AbstractContext and Objective:
Type 1 diabetes (T1D) is characterized by a β-cell deficit due to autoimmune inflammatory-mediated β-cell destruction. It has been proposed the deficit in β-cell mass in T1D may be in part due to β-cell degranulation to chromogranin-positive, hormone-negative (CPHN) cells.Design, Setting, and Participants:
We investigated the frequency and distribution of CPHN cells in the pancreas of 15 individuals with T1D, 17 autoantibody-positive nondiabetic individuals, and 17 nondiabetic controls.Results:
CPHN cells were present at a low frequency in the pancreas from nondiabetic and autoantibody-positive, brain-dead organ donors but are more frequently found in the pancreas from donors with T1D (islets: 1.11% ± 0.20% vs 0.26% ± 0.06 vs 0.27% ± 0.10% of islet endocrine cells, T1D vs autoantibody positive [AA+] vs nondiabetic [ND]; T1D vs AA+, and ND, P < .001).
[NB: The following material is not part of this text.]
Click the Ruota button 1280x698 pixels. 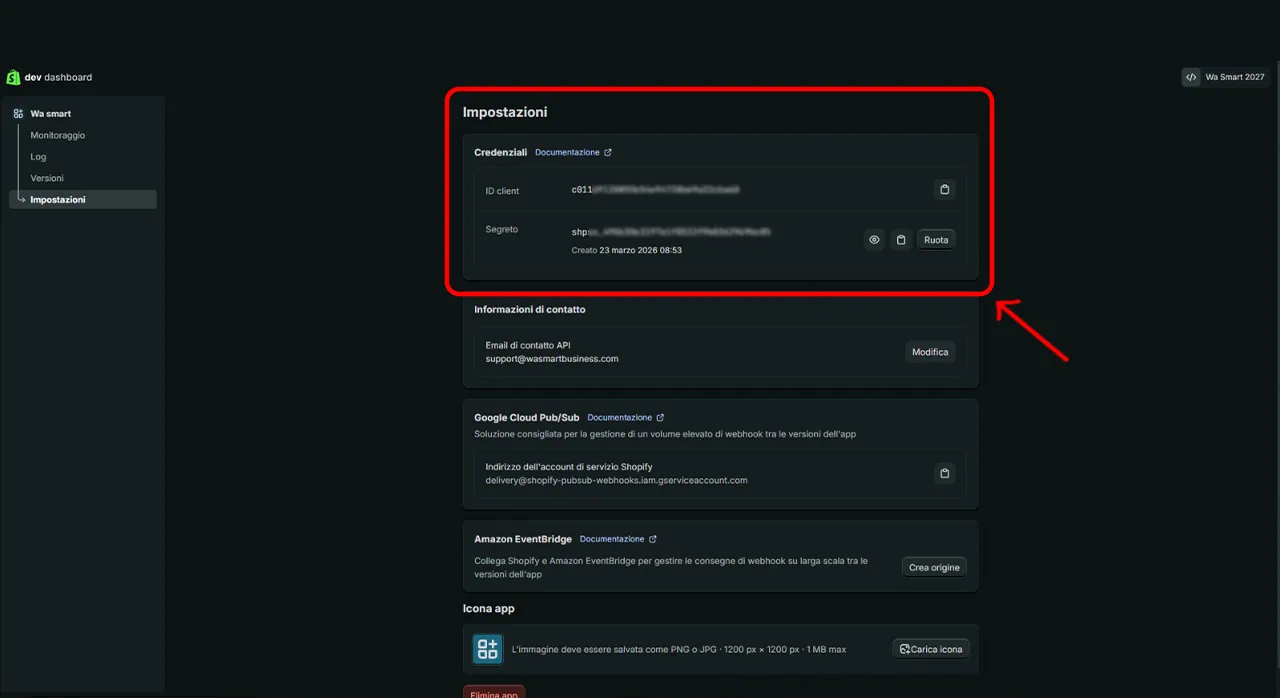[x=936, y=240]
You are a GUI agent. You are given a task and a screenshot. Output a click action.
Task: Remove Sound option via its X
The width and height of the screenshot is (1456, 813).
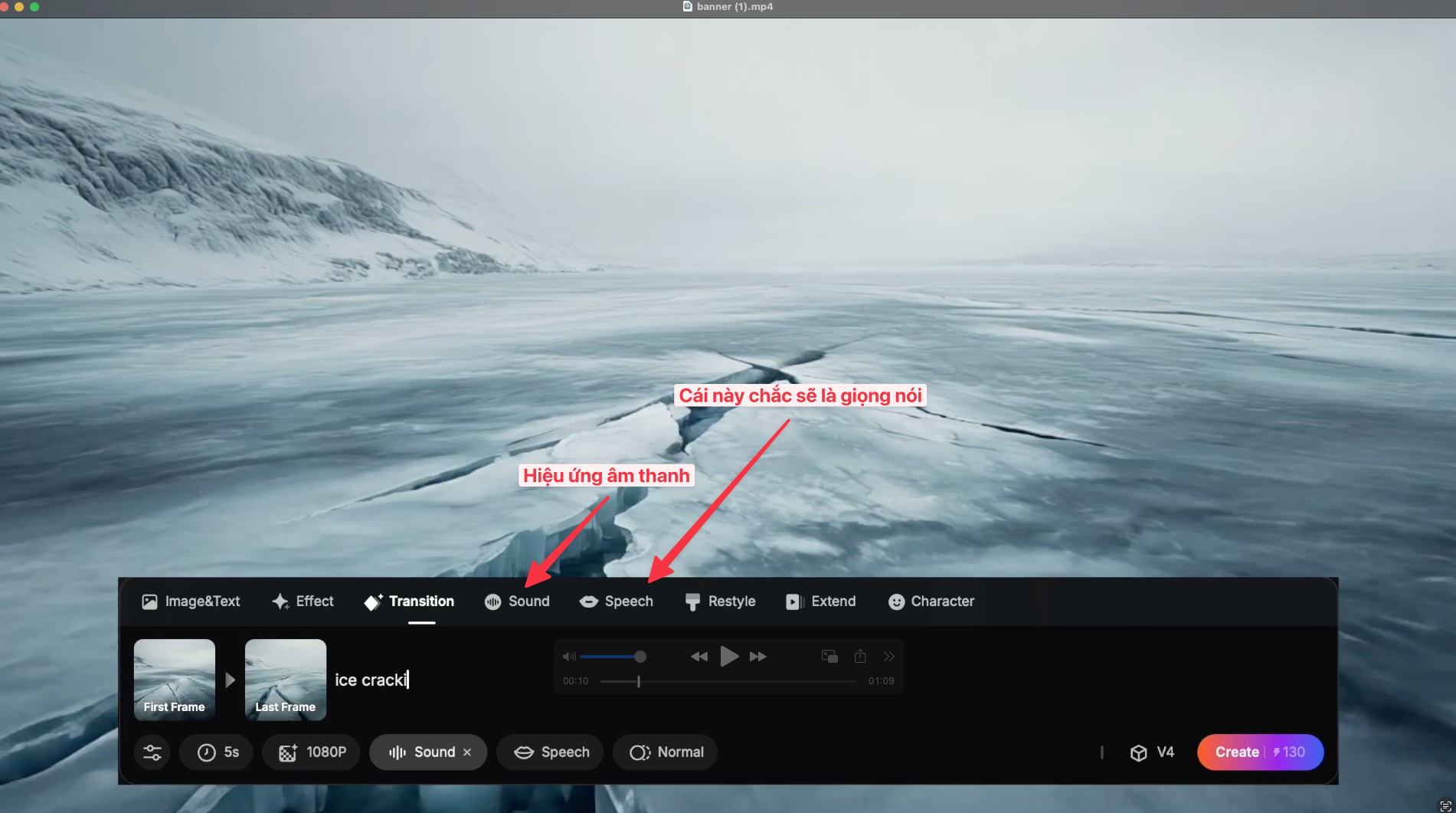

CPHN cells are most commonly found in the single cells and small clusters of endocrine cells rather than within established islets (clusters: 18.99% ± 2.09% vs 9.67% ± 1.49% vs 7.42% ± 1.26% of clustered endocrine cells, T1D vs AA+ vs ND; T1D vs AA+ and ND, P < .0001), mimicking the distribution present in neonatal pancreas.Conclusions:
From these observations, we conclude that CPHN cells are more frequent in T1D and, as in type 2 diabetes, are distributed in a pattern comparable with the neonatal pancreas, implying a possible attempted regeneration. In contrast to rodents, CPHN cells are insufficient to account for loss of β-cell mass in T1D.